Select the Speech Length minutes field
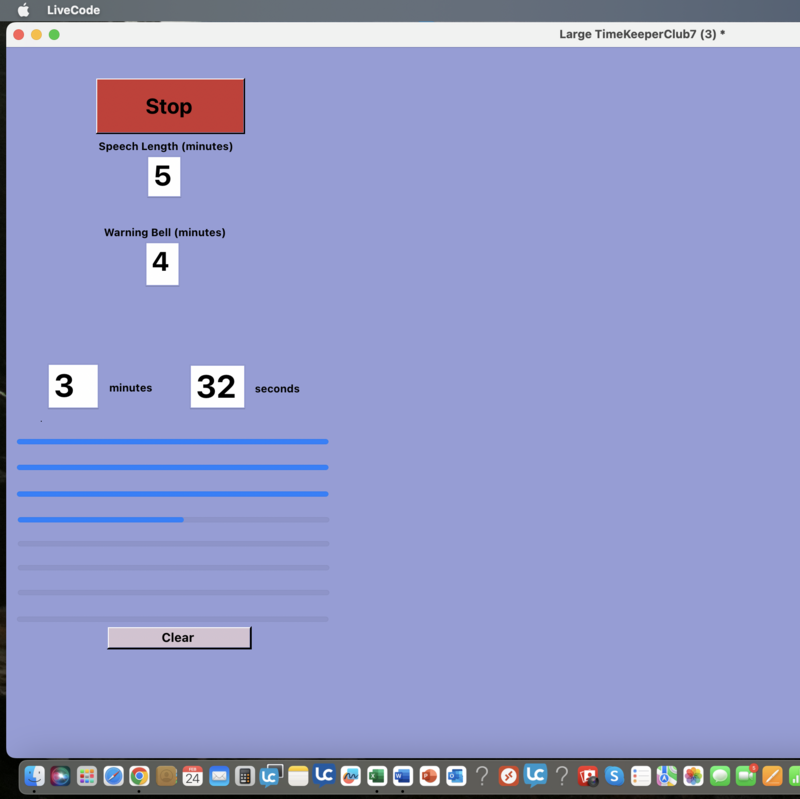This screenshot has width=800, height=799. [x=164, y=177]
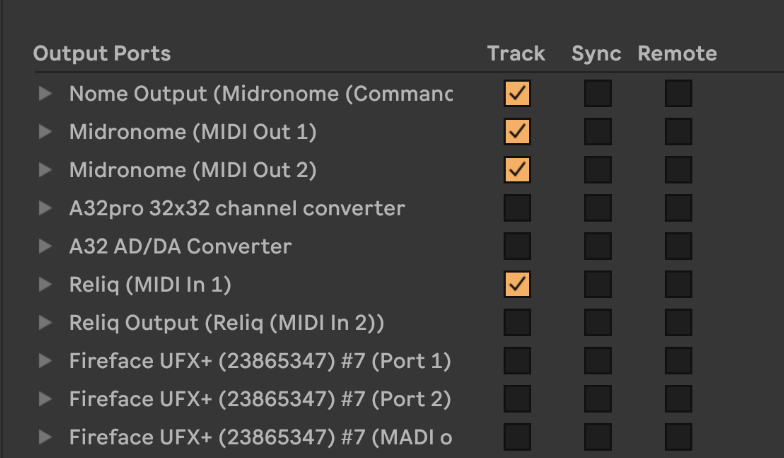
Task: Disable Track for Nome Output
Action: [517, 94]
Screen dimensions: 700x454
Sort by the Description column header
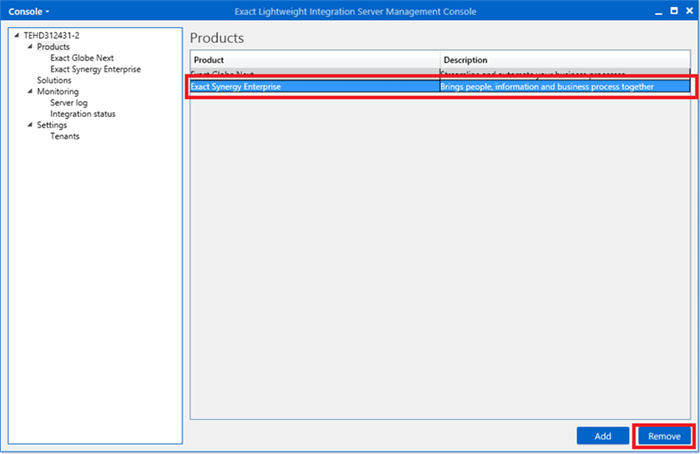[x=566, y=60]
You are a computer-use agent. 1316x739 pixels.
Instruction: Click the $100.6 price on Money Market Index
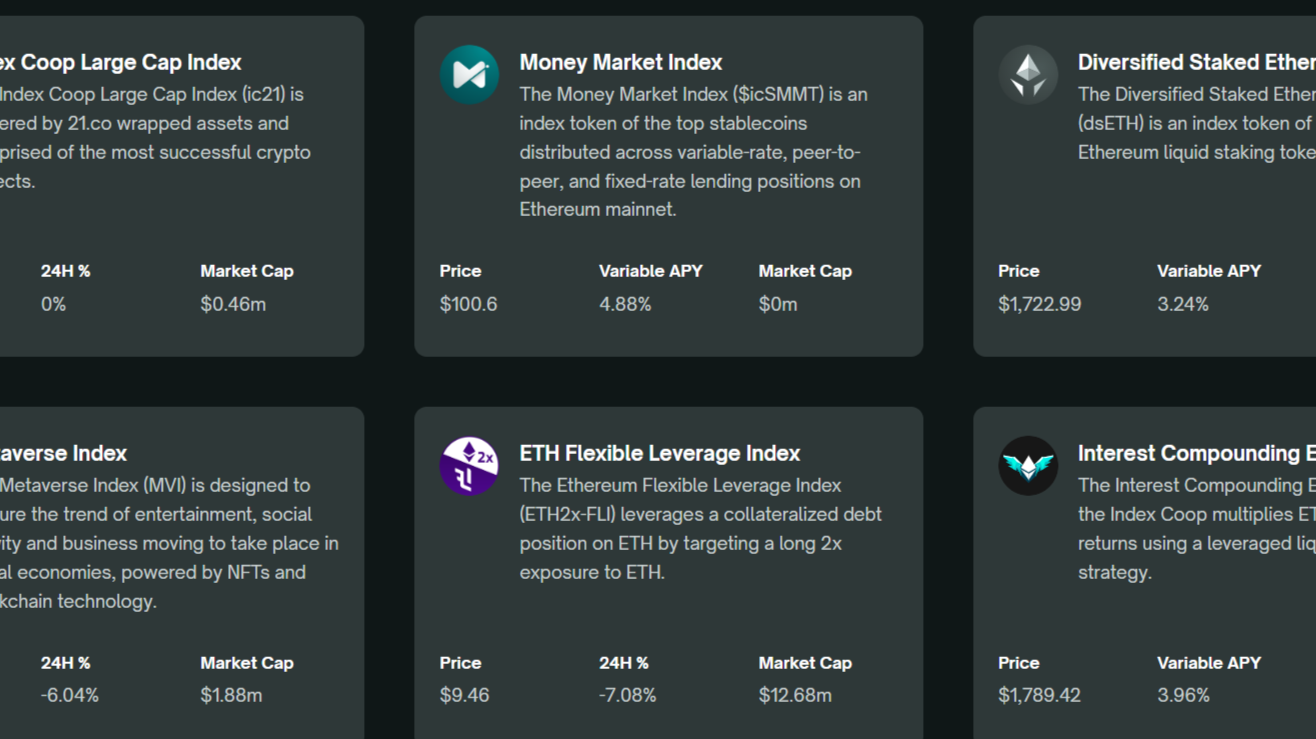468,303
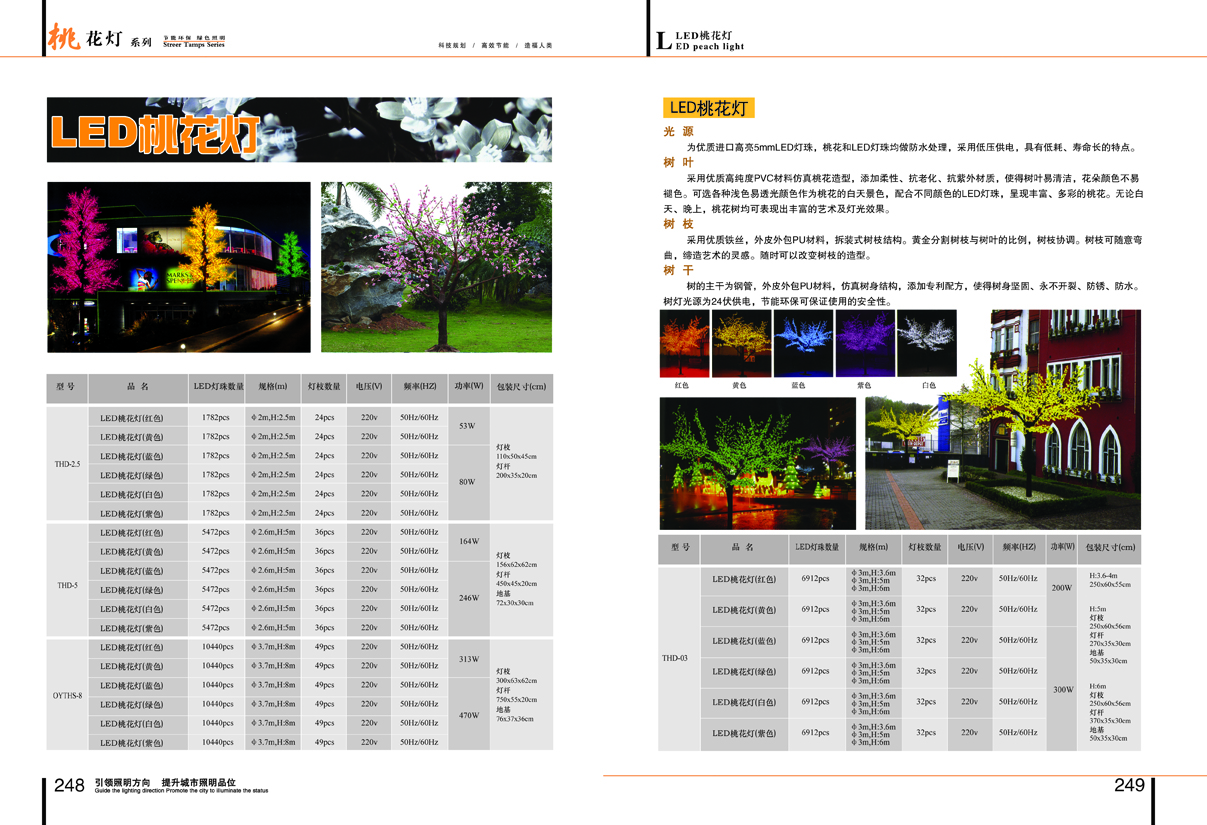The width and height of the screenshot is (1207, 825).
Task: Select the 164W power cell
Action: pos(468,541)
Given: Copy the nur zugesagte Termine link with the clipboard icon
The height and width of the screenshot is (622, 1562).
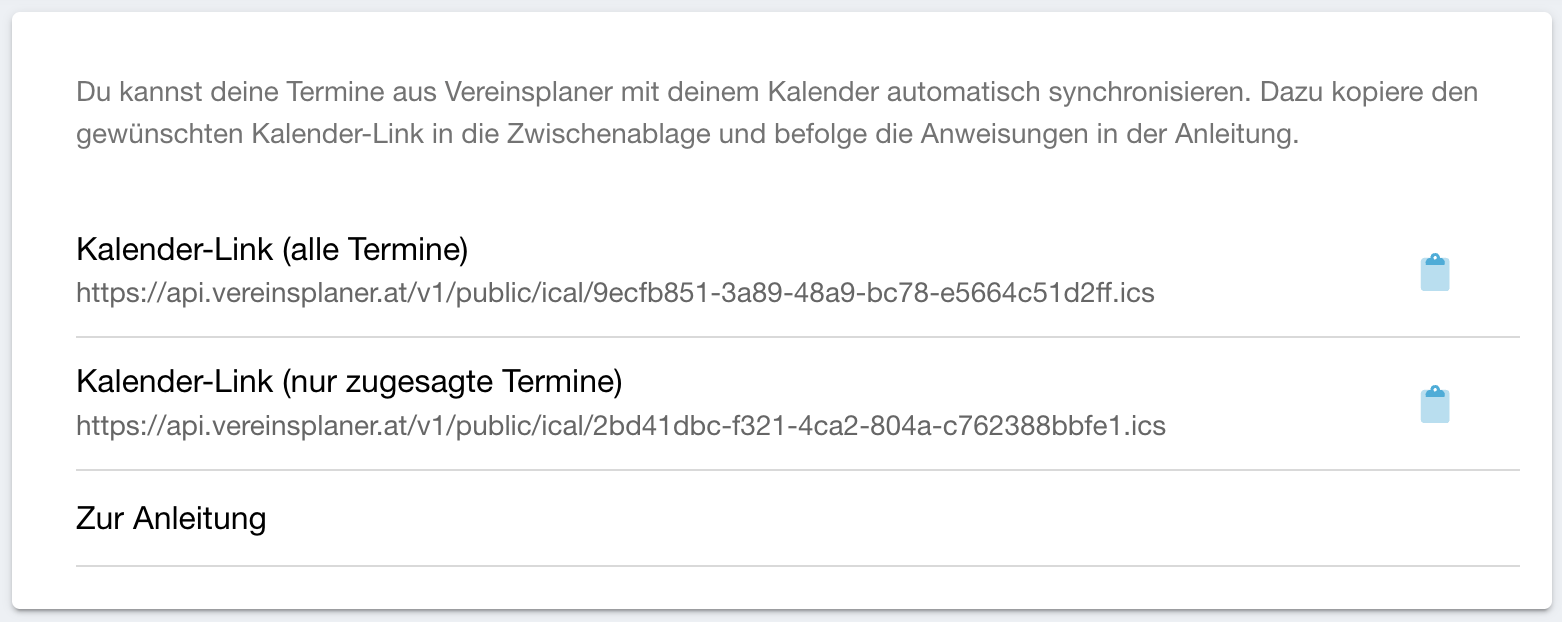Looking at the screenshot, I should [1435, 404].
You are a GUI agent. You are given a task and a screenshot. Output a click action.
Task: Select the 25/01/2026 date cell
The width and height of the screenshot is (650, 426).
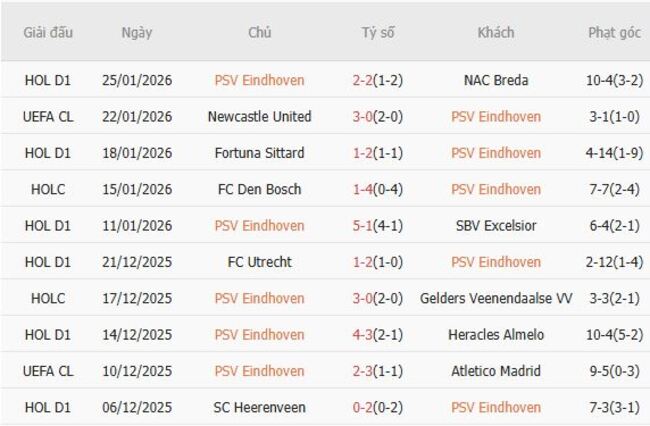[137, 80]
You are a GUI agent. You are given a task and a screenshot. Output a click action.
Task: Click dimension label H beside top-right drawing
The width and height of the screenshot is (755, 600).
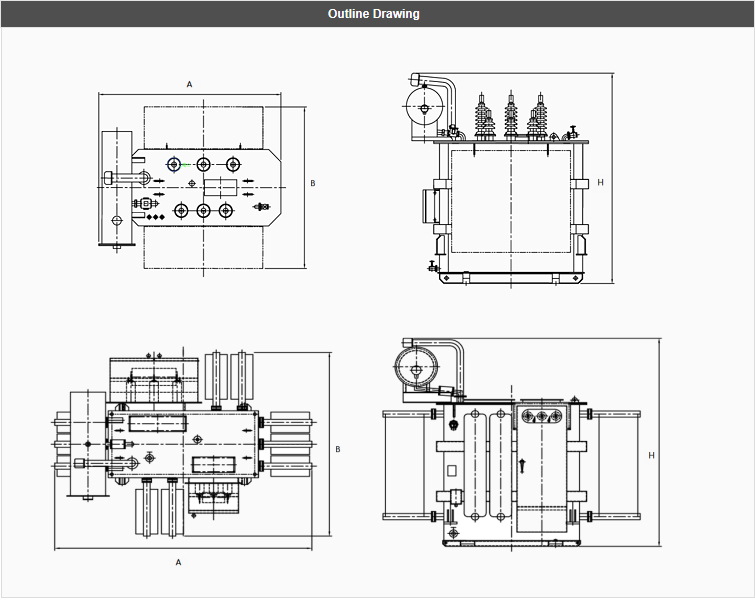pos(600,182)
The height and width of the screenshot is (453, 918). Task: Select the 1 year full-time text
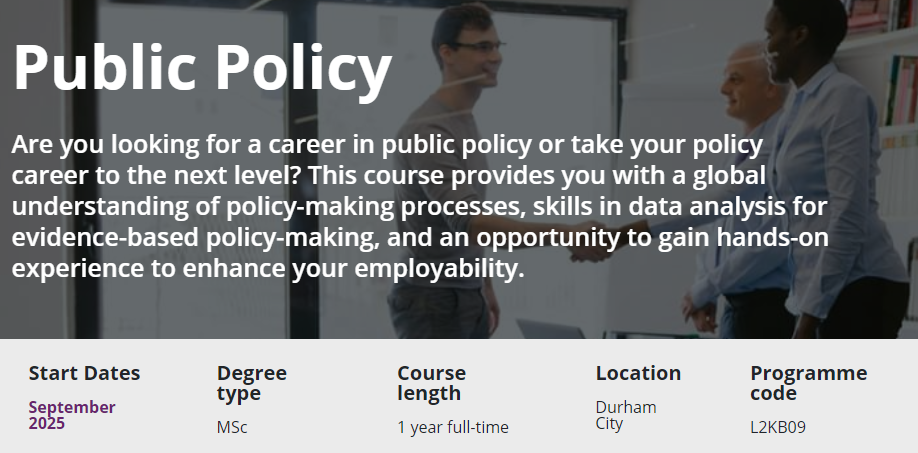click(x=453, y=427)
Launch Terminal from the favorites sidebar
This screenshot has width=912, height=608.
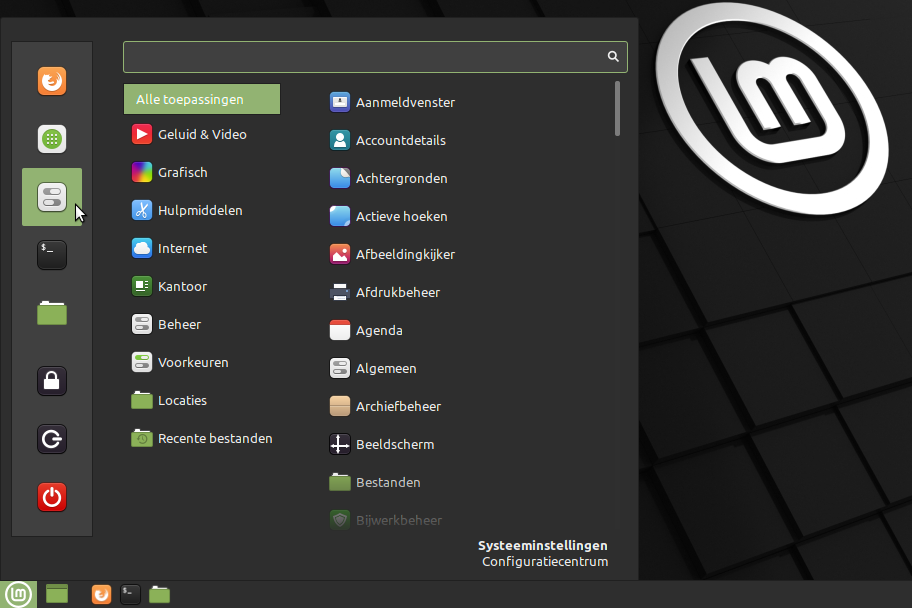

■ EXERCISE DETAILS
Without the images, print all of the lines above exactly.

■ SOLUTION TO THIS TASK
Select the Speech Length minutes field
This screenshot has width=800, height=799. [x=164, y=177]
Task: Disable Track for Nome Output
Action: [517, 94]
Screen dimensions: 700x454
Sort by the Description column header
[x=566, y=60]
You are a computer-use agent. 1316x739 pixels.
Instruction: Click the $100.6 price on Money Market Index
468,303
The width and height of the screenshot is (1207, 825).
Task: Select the 164W power cell
Action: pos(468,541)
Given: Copy the nur zugesagte Termine link with the clipboard icon
The height and width of the screenshot is (622, 1562).
Looking at the screenshot, I should [1435, 404].
You are a GUI agent. You are given a task and a screenshot. Output a click action.
Task: Select the 25/01/2026 date cell
The width and height of the screenshot is (650, 426).
[137, 80]
You are a GUI agent. You are given a task and a screenshot. Output a click action.
Task: Click dimension label H beside top-right drawing
The width and height of the screenshot is (755, 600).
pos(600,182)
The height and width of the screenshot is (453, 918). Task: Select the 1 year full-time text
click(x=453, y=427)
Launch Terminal from the favorites sidebar
This screenshot has width=912, height=608.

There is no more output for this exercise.